ヘルソニアは想像と違った答えが返ってきて、珍しく少しだけ表情を崩した。

「まあ、それは2割冗談として」

「8割は本気か」

「はは、…『今回』は、どのタイミングで来るかなぁと」

「…今回も来ることを想定しているのか」

「当たり前でしょ、来ますよ絶対。特務の連中置いて、出てるの俺だけですよ。…アイツら、随分俺のこと舐めてるみたいなんで。それに来る理由なんて、ヘルソニア様も陛下もよくご存知でしょう」

「…よく、三日で開けたな。そも、私も陛下も、其方が『あそこ』にたどり着くのに二年はかかると思っていた」

「それ、陛下にも言われましたよ。あ、言っときますけど『書き換え』ちゃったんでサーセン。…『答え合わせ』、アレでいいんですかね」

「さて?どうだろうな」

「……ま、良いですけど」


ヘルソニアと話し込むガーネの後ろ姿を、近衛長・ジェレイドは面白くなさそうな顔で見つめて視線を窓の外に向けた。

「なーに黄昏れてんだ、近衛長」

近衛長の隣に移動して腰を下ろした衛兵長は、いつもの雑な態度で声を掛けた。

「いや、別に」

「ガーネのこと気に入らねぇのか」

「…そういうワケでは」

「いやぁ、お前意外と顔に出るよな」

「…そう、だろうか」

「ま、アイツ生意気だしな。昔からあんな感じだわ」

「衛兵長は、統裁官と付き合いが長いんだったか」

「アイツが7つくらいのときからだからまぁ…あれ、アイツいくつだっけ。おーいガーネ、お前今いくつだ」

「……19」

急に少し離れたところから話題を振られ、振り向いたガーネはあまり見ない衛兵長と近衛長の組み合わせに少し意外そうにしながらも返答をし、そのまま前に向き直った。

「19だとよ、だから12年くらいか」

「随分、長い付き合いなのだな」

「まぁな。当時俺は警察官で、アイツの『親』の後輩でさ。よく面倒見てたよ、クッソ生意気であんまり昔から変わってねーわ。口ばっか達者で」

「…まあ、多少…頭は回るようだな」

「悪いことは言わん。口喧嘩は吹っ掛けない方がいいぞ。一番嫌な返し方してくる上に逃げ道全部潰すからな、ハハハ。…バカっぽいけど、アイツは馬鹿じゃない」


衛兵長は笑いながら言っていたが、完膚なきまでにやられた第一回評定を思い出しジェレイドは小さく舌打ちを漏らした。


乗り換え駅に到着し、早速一同は駅の状況を確認し始めた。

「意外と通路が広いな、野次馬対策しねーと」

「いっそ駅封鎖しますかヘルソニア様。どうせ特別編成車両でダイヤ調整かけるわけですし」

衛兵長の言葉にガーネが頷き、ヘルソニアへと視線を向けて問いかけた。

「そうだな、それが無難かもしれん。ガーネ、駅はどのようにこなす」

「民衆は駅前広場で顔見せ出来るようにしましょうか。地元警察に応援要請します。汽車の到着後、魔導師・巫術官・特務でサイフィル出します。術式や呪具何かの残存や仕掛けが無いか安全確認をしてから陛下を下ろして馬車に乗り換えで…所要時間30分、というところですかね。
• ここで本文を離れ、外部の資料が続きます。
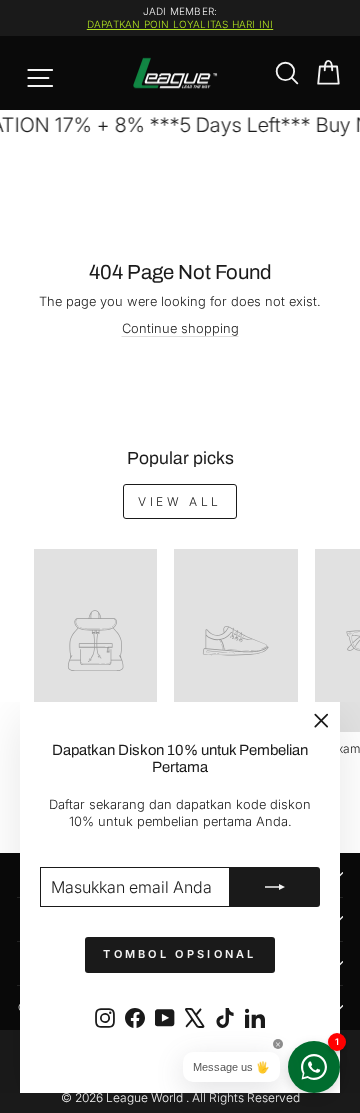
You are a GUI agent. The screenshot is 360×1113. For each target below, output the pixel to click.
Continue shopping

近衛長、その時間で陛下を下ろすまでの車内段取りは足りるか」

「問題ない」

「ならその方向で調整を」


駅のホームから実際の馬車への乗り換えまでの動線を確認し、一同は馬車へ乗り換えの準備を始めた。

「巫術官長」

「いかがした、統裁官」

「馬車酔いを絶対にしないように俺を守ってくれ」

「…………は?」

「馬車が嫌だ、乗りたくない、絶対酔う」

「ガーネお前、まだそんなに酔うのか」

やや呆れたような顔でガーネを見た巫術官長と衛兵長だったが、ガーネ本人はいたって真剣である。

「体質は自力じゃ変えられない。酔いたくない」

「そんなに酷いのか統裁官」

「ちょっとだけだ、酔いたくない」

「ちょっとだけなら我慢したらどうだ、まあ…気休め程度で良ければ、だが…対策できないことは無いが」

「絶対酔わないんだな絶対だな」

「絶対とは儂は申しておらん。統裁官も自分で言っておったであろう、『体質は変えられない』と。それの調律の補助のようなものに過ぎん」

巫術官長に縋るように迫るガーネに、珍しく仕事以外で近衛長の方から声を掛けてきた。

「……君は、そんなに馬車に酔うのか」

その言葉は優しさから出た心配の言葉では無く、ガーネは評定の際から舐められているのをわかっていたためもはや敬語の類は一切使わないことに勝手にしていた。

「馬車っつーか乗り物全般基本無理。汽車も酔うけどまだマシなだけだ。三半規管が死ぬ」

「その状態で、もし移動中に襲撃されでもしたらどうするつもりだ」

結局こき下ろしたいだけか、とガーネは眉を寄せ、自分よりもやや背の高い近衛長に視線を向けた。

「どうするって、制圧するに決まってんだろーが。こっちは何度も実際にそうして来てんだよ、現場舐めんな」

ガーネとジェレイドの視線の間になにかばち、と火花が散るような光景を見た気がして、年長者である巫術官長が「まあまあ」と割って入りガーネに『気休めの調整』をして、ようやく馬車に乗り込んだ。